The Importance of Cross-Border Regulatory Conversations
The regulatory partnership as we all respond to the expanded use of IFRS is the final thing I would like to discuss in this context. I do not know if Fabrice will be speaking about this or not, but last August the SEC and CESR adopted a joint work plan focused on financial reporting matters. The work plan (which is available on the SEC's and CESR's websites)4 is primarily concerned with the application by internationally active companies of IFRS in filings (or listings) in the United States and U.S. GAAP in filings (or listings) in the European Union. In addition, the staffs of the SEC and CESR were charged with forging a close dialogue on the modernization of financial reporting and disclosure information technology and regulatory platforms for risk management. That close dialogue between the staff of the SEC and their regulatory counterparts in fact preceded the work plan. It has continued, and we have already had two meetings with CESR-Fin under the work plan and have another regular meeting scheduled in June.
With regard to Corporation Finance's review of specific company filings using IFRS, we are also aided by close coordination with our international counterparts. Because we are at a relatively early point in our review of IFRS filings, however, we have thus far had only limited filing-specific contacts with foreign regulators about IFRS financial statements, as contemplated by the work plan with CESR. We expect more of these contacts to arise naturally in the coming months as we finish up many more reviews. We look forward to those contacts, and we take very seriously our obligation to enter into them with an open mind. In advancing the important dialogue on financial reporting among various regulators, I think we will all benefit from an improved understanding of IFRS, a more consistent application of those standards, and therefore, and most importantly, from an improved transparency and usefulness for investors of financial statements using IFRS.
In closing, let me just thank all of you for your time and attention. In preparing for my remarks today, I noted that my predecessor Alan Beller had spoken at this conference for the last three years.

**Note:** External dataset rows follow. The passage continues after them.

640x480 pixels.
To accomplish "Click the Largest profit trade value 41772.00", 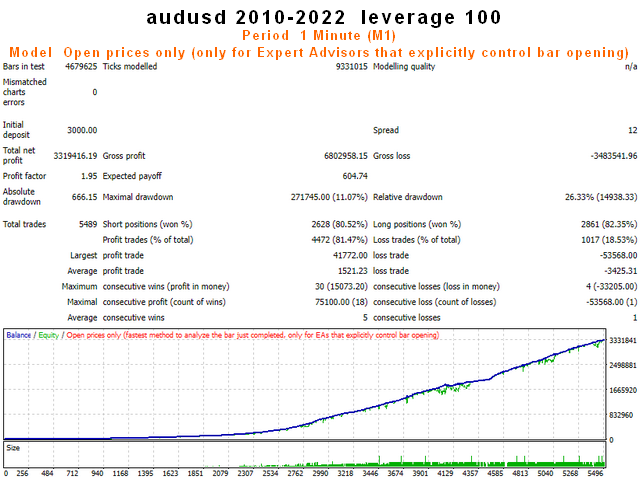I will (350, 256).
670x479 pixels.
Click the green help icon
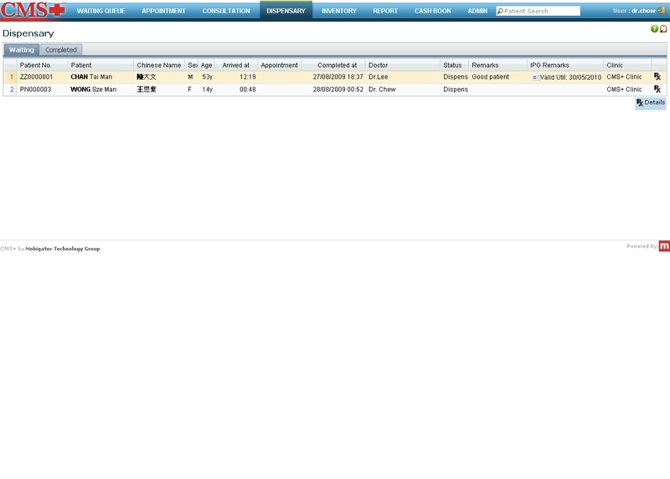tap(654, 29)
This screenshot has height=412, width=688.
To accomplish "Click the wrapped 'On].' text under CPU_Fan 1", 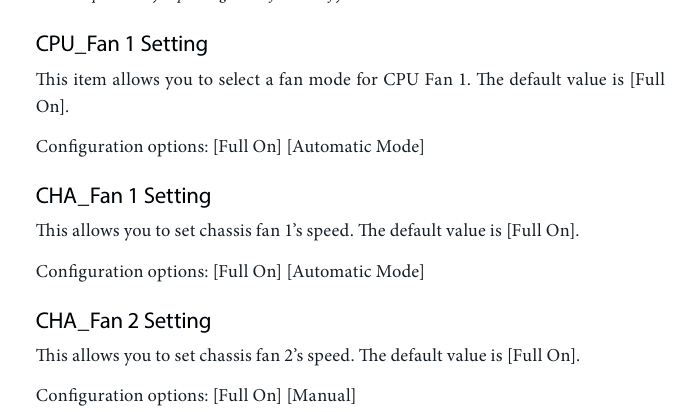I will (x=52, y=107).
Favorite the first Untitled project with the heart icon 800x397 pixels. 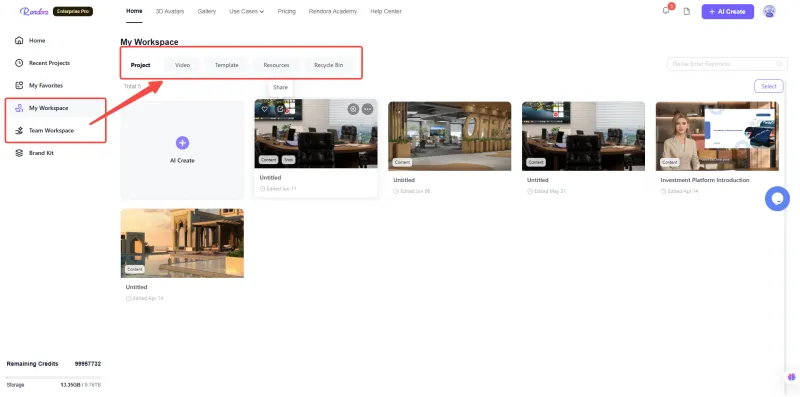(265, 109)
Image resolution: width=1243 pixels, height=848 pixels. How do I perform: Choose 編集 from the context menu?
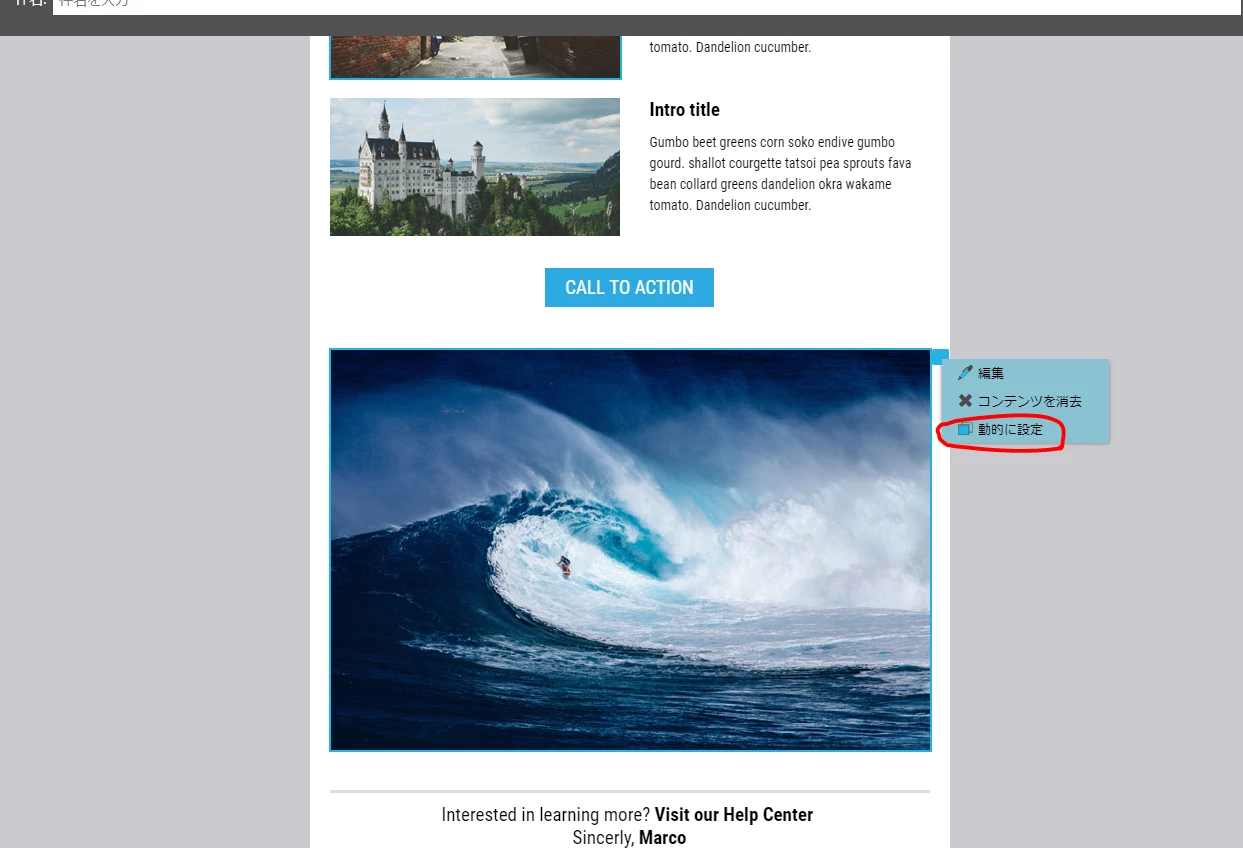point(991,373)
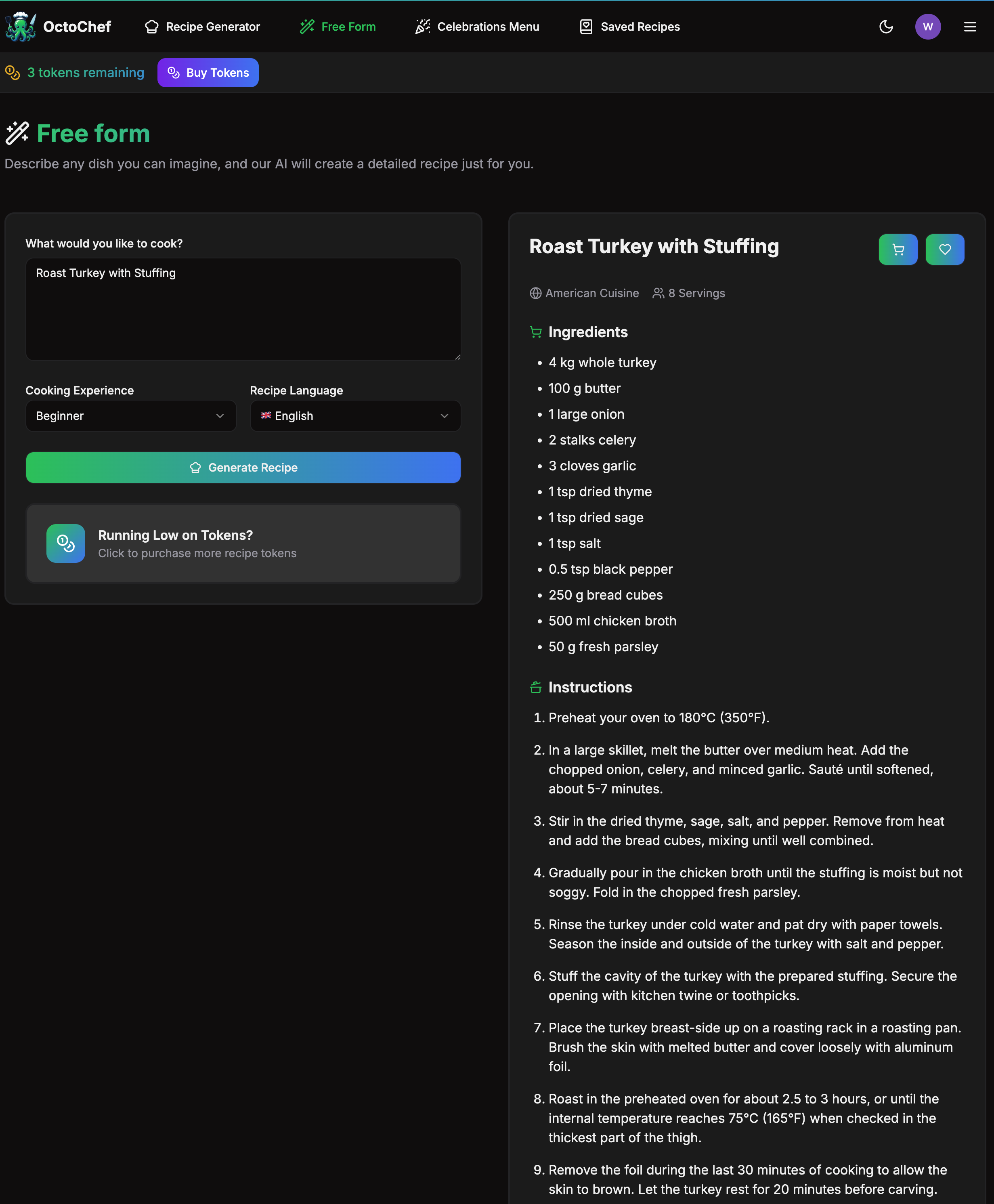Add ingredients to shopping cart
Image resolution: width=994 pixels, height=1204 pixels.
point(897,250)
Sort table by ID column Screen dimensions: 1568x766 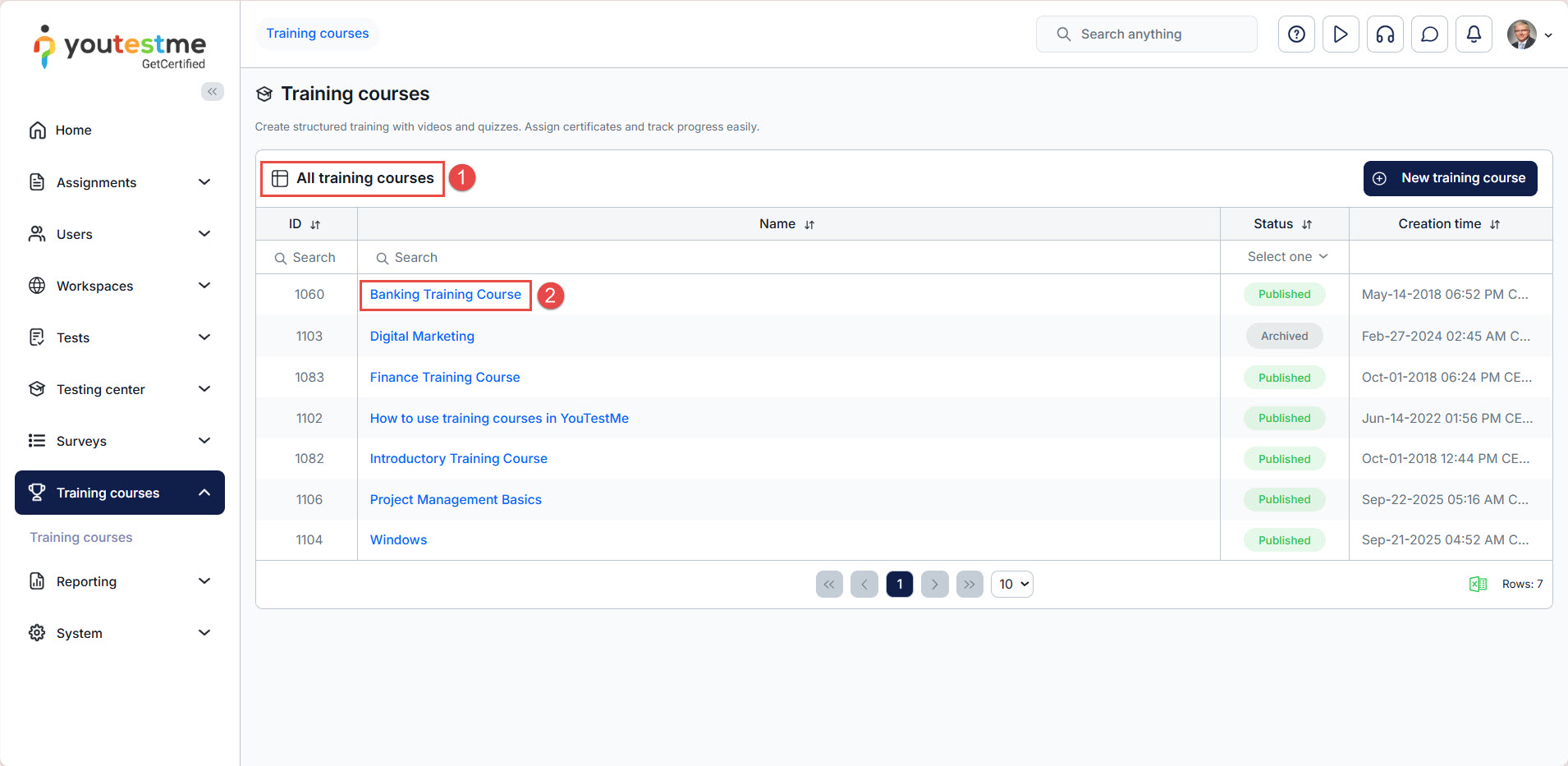(315, 224)
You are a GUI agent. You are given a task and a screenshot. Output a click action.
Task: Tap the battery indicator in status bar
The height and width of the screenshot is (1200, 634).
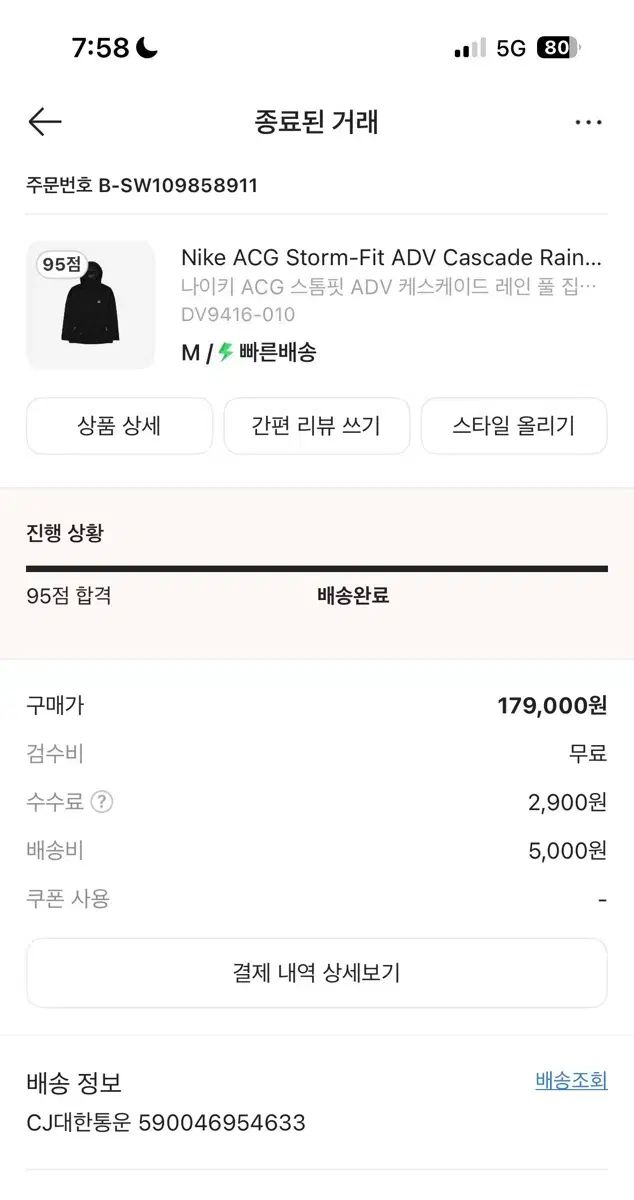pos(558,48)
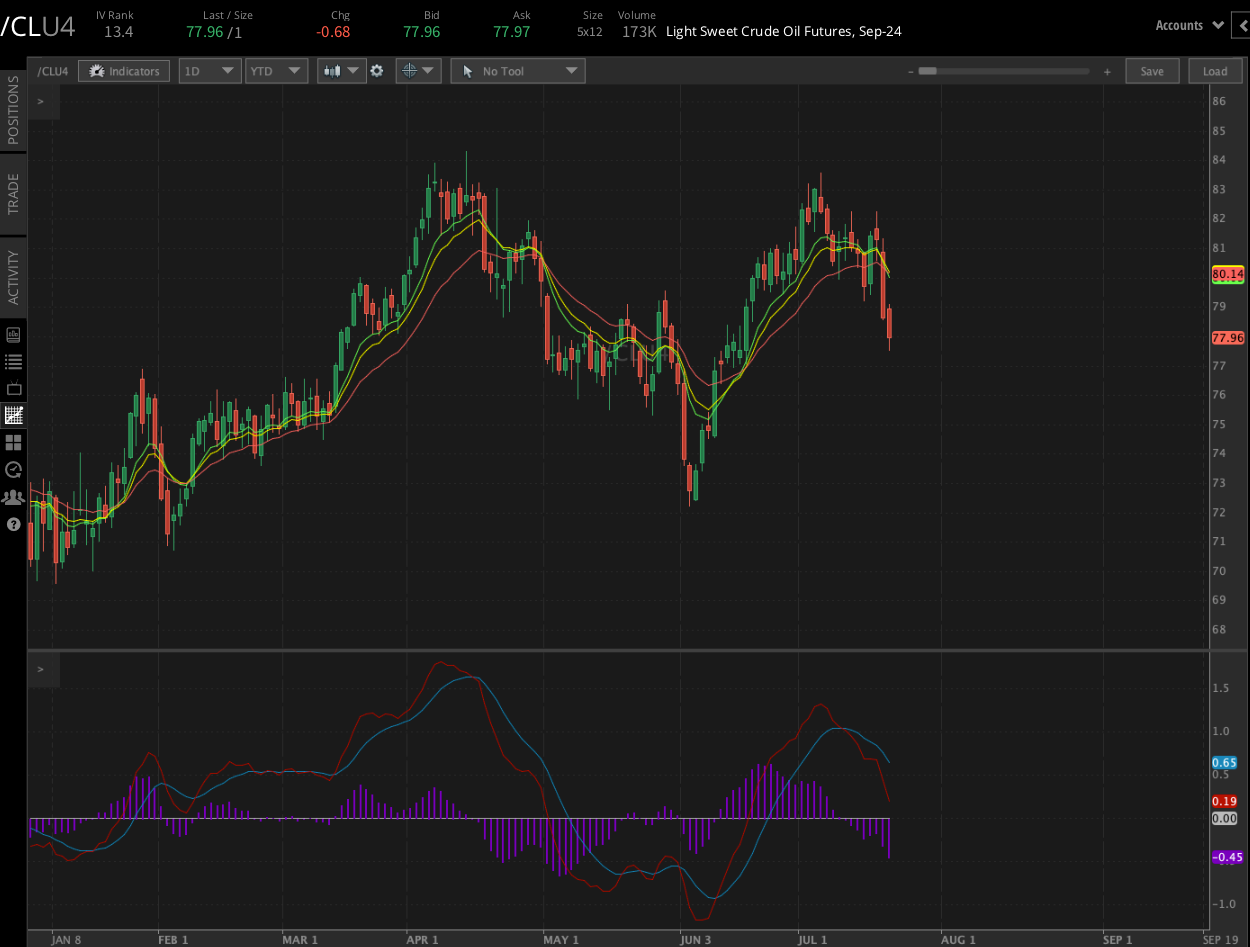The width and height of the screenshot is (1250, 947).
Task: Expand the lower study panel chevron
Action: 41,670
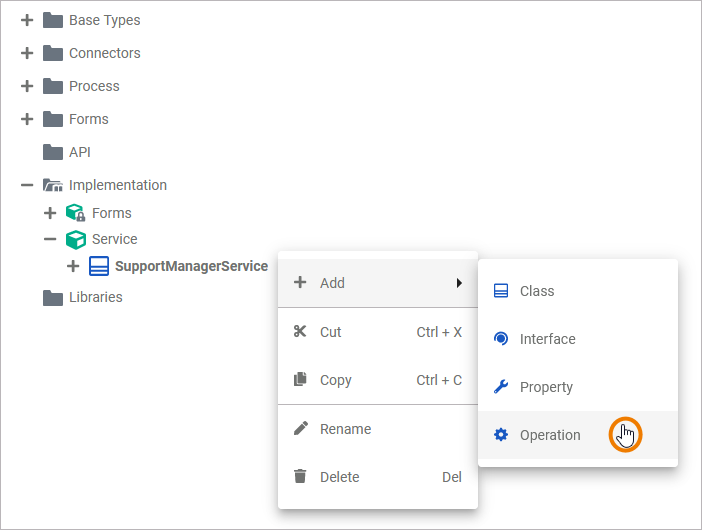Click the Interface circle icon
The width and height of the screenshot is (702, 530).
[501, 339]
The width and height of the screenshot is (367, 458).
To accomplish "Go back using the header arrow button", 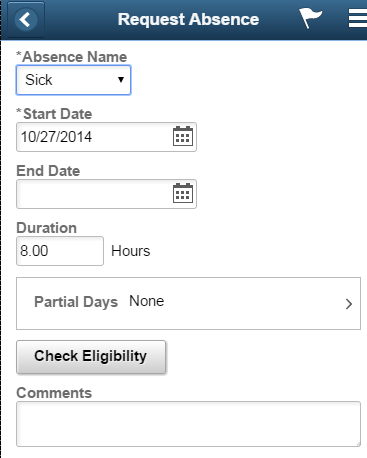I will click(x=26, y=20).
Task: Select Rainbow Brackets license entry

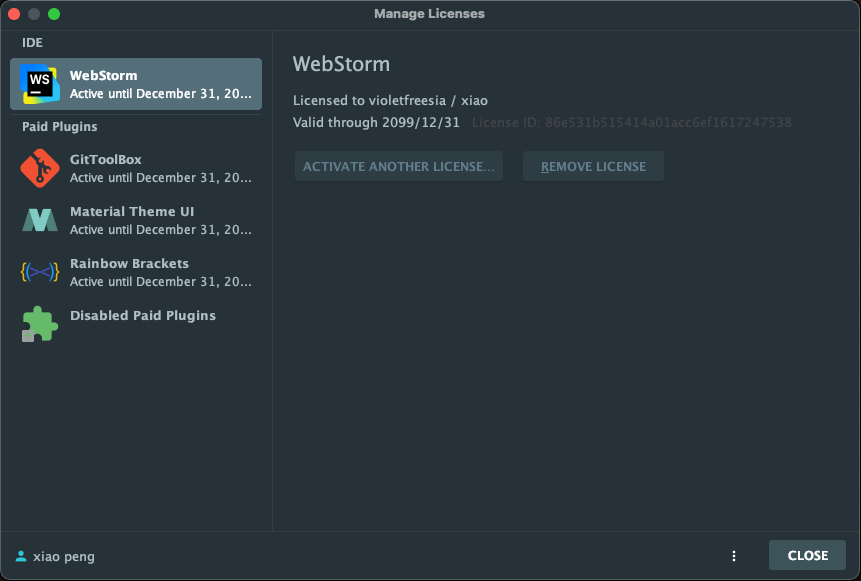Action: [x=136, y=272]
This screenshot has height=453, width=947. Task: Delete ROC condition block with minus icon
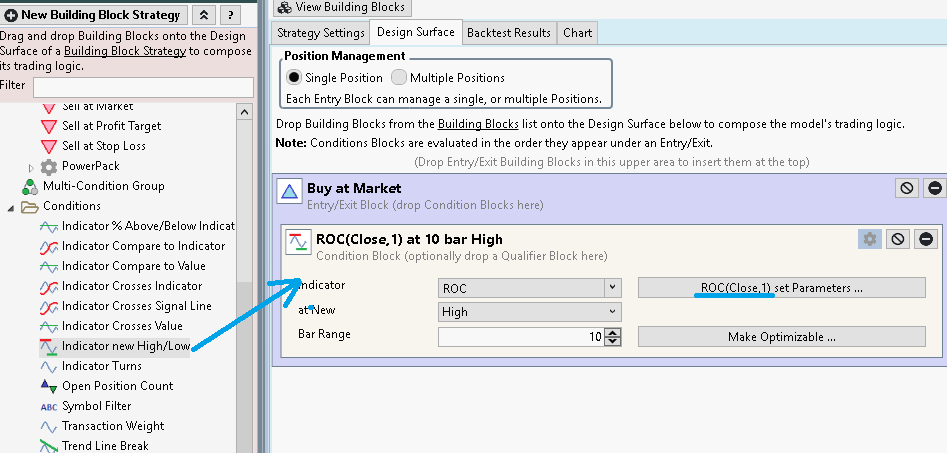926,239
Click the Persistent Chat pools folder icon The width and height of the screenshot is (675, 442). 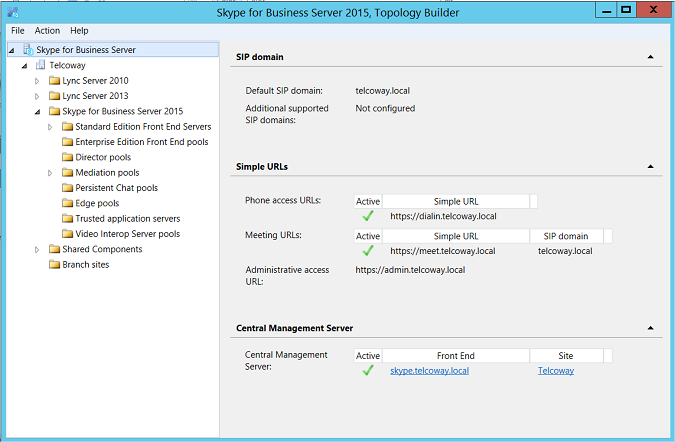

Paul Dudek, whom I mentioned earlier, spoke at the first two. The speaker, as well as the remarks, may change from year to year, but our commitment to this dialogue does not. Likewise, the currency of any particular topic will vary, but the interest all of us have in securing robust global markets and capital formation along with strong investor protections does not waiver.
I have no doubt that in the future we will all have other new and exciting topics to discuss. The one that comes to mind most readily is the growing importance of XBRL, which honestly isn't new anymore. This is a very exciting development at the SEC to which our Chairman, Chris Cox, has shown a deep and steady commitment. But whatever the topics of the coming years, I know that I and others at the SEC will be eager to continue to foster and promote, and learn from, our dialogues with our counterparts and market participants around the world. Thank you again for your time today. I look forward to the rest of this conference.